● Written exercise: Retype the stretch of the interview transcript below from "JM:Month and day?" through "Payne comes from.", word for word.

● Text provided:

Chilcoat, Richard

Interviewer: Jean McMillen
Place of Interview: 41 Chatfield Drive
Date of Interview:
File No: 47/99 Cycle:
Summary: Lakeville, 4H, Chilcoat family, Grove, Methodist Church, baseball, Lakeville Oil Co. Salmon Creek Builders, Salisbury Central School

Interview Audio

Interview Transcript

Richard Chilcoat Interview

This is file 47. This is Jean McMillen interviewing Richard Chilcoat at my home, 41 Chatfield Drive. The date is May 12, 2013.

JM:May I have your name?

RC:Richard Payne Chilcoat; the Payne is a family name.

JM:Where were you born?

RC:I was born in Sharon, Ct. in 1960.

JM:Month and day?

RC:June 27, 1960.

JM:What were your parents’ full names?

RC:William Henry Chilcoat and my mother’s maiden name was Katherine Whitney Payne.

JM:That would be where the Payne comes from.

● Entries supplied:
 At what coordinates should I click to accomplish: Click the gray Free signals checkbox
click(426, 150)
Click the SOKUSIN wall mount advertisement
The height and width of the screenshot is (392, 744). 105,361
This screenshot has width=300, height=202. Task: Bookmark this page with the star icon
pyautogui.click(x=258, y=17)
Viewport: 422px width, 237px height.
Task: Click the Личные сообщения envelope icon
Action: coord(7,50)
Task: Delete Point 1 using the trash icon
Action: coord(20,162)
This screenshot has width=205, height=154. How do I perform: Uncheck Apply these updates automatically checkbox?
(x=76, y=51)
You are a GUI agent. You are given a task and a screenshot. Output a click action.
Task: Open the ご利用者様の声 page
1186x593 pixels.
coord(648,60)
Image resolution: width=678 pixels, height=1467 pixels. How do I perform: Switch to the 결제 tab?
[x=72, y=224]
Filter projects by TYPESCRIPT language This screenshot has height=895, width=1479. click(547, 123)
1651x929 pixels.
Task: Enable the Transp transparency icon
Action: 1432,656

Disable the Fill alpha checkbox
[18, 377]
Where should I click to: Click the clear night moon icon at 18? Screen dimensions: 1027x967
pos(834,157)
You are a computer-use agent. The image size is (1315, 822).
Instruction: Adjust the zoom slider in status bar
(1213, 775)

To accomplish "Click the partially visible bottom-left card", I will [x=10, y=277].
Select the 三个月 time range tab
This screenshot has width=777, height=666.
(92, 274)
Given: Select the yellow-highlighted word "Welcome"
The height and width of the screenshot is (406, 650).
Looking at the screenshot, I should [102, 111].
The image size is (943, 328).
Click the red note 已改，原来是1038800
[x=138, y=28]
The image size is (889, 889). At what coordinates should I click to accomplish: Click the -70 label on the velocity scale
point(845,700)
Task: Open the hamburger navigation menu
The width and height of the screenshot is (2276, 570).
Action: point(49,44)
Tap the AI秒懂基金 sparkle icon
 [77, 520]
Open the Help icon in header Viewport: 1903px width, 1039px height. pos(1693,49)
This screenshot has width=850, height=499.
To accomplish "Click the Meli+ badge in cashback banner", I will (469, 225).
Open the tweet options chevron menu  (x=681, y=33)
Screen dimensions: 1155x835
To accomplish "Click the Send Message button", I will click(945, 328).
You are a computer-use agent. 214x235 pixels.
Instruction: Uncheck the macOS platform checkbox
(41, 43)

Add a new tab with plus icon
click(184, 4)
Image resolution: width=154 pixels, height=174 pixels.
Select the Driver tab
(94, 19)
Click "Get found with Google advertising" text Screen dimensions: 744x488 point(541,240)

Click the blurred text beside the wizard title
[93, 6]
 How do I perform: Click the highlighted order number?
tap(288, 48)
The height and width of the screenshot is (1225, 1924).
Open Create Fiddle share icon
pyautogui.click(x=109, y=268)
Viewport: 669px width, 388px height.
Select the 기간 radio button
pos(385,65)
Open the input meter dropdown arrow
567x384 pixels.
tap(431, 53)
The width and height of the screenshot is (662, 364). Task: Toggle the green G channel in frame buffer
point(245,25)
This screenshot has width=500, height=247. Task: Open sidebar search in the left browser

● Output of the exercise:
JM:Month and day?

RC:June 27, 1960.

JM:What were your parents’ full names?

RC:William Henry Chilcoat and my mother’s maiden name was Katherine Whitney Payne.

JM:That would be where the Payne comes from.